Brief
Go through the data from its first line and retype each line, stopping once the line containing "Brasil transforma indústria" has been retyped.

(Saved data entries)
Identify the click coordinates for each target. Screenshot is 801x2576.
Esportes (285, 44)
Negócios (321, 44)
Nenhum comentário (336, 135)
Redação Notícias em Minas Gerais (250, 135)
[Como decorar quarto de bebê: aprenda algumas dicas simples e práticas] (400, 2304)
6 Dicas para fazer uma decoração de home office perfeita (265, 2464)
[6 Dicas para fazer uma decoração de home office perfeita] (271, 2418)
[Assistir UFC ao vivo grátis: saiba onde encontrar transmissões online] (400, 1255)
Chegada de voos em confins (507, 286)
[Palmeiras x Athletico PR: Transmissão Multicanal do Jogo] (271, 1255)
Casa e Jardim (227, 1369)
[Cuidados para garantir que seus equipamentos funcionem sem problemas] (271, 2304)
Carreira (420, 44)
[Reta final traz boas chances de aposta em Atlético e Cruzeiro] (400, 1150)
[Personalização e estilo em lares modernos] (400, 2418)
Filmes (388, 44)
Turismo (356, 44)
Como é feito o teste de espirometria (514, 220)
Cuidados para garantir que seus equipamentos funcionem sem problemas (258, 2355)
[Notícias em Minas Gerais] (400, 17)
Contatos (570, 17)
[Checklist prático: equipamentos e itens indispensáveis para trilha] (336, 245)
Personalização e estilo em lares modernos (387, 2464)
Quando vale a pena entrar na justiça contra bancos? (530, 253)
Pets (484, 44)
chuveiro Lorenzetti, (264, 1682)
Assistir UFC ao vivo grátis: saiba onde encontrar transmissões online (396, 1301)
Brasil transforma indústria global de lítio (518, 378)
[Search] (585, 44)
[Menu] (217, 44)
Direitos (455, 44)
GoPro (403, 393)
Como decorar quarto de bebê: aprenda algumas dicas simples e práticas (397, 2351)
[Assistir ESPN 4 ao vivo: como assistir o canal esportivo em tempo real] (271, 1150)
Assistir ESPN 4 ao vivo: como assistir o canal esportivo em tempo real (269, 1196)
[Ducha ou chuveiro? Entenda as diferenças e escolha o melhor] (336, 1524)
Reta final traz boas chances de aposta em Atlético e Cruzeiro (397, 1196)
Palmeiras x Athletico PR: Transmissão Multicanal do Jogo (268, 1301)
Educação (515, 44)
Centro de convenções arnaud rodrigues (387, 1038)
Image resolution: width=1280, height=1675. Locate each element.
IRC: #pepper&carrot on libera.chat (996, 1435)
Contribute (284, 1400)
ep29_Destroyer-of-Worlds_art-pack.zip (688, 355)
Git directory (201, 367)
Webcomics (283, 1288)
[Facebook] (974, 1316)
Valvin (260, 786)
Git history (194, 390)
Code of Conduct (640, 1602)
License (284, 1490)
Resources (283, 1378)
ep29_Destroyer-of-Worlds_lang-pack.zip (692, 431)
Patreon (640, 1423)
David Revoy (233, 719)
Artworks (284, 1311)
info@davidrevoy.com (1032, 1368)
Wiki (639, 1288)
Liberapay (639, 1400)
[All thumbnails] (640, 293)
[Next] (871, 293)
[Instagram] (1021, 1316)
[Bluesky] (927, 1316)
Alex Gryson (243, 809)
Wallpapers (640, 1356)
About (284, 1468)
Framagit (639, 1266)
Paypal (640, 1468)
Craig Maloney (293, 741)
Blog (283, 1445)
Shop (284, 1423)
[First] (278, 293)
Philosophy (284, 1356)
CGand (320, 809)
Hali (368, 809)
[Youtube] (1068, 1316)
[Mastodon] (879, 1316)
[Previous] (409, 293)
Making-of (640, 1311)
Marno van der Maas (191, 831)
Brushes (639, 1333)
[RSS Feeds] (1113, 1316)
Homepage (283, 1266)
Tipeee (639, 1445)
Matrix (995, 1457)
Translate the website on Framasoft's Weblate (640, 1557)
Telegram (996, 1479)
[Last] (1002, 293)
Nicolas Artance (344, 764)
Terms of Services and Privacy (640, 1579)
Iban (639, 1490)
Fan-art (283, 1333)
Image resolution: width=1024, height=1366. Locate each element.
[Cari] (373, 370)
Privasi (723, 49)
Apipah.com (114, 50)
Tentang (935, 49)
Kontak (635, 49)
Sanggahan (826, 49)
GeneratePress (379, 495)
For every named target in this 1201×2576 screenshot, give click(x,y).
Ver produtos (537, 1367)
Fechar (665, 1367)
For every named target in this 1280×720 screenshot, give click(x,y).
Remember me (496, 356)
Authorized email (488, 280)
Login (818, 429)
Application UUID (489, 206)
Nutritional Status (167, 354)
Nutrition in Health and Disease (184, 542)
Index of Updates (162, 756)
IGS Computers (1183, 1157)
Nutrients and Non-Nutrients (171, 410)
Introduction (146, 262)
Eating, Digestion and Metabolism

Response below
Identify the click coordinates for each target. Screenshot is 801x2576.
Esportes (285, 44)
Negócios (321, 44)
Nenhum comentário (336, 135)
Redação Notícias em Minas Gerais (250, 135)
[Como decorar quarto de bebê: aprenda algumas dicas simples e práticas] (400, 2304)
6 Dicas para fazer uma decoração de home office perfeita (265, 2464)
[6 Dicas para fazer uma decoração de home office perfeita] (271, 2418)
[Assistir UFC ao vivo grátis: saiba onde encontrar transmissões online] (400, 1255)
Chegada de voos em confins (507, 286)
[Palmeiras x Athletico PR: Transmissão Multicanal do Jogo] (271, 1255)
Casa e Jardim (227, 1369)
[Cuidados para garantir que seus equipamentos funcionem sem problemas] (271, 2304)
Carreira (420, 44)
[Reta final traz boas chances de aposta em Atlético e Cruzeiro] (400, 1150)
[Personalização e estilo em lares modernos] (400, 2418)
Filmes (388, 44)
Turismo (356, 44)
Como é feito o teste de espirometria (514, 220)
Cuidados para garantir que seus equipamentos funcionem sem problemas (258, 2355)
[Notícias em Minas Gerais] (400, 17)
Contatos (570, 17)
[Checklist prático: equipamentos e itens indispensáveis para trilha] (336, 245)
Personalização e estilo em lares modernos (387, 2464)
Quando vale a pena entrar na justiça contra bancos? (530, 253)
Pets (484, 44)
chuveiro Lorenzetti, (264, 1682)
Assistir UFC ao vivo grátis: saiba onde encontrar transmissões online (396, 1301)
Brasil transforma indústria global de lítio (518, 378)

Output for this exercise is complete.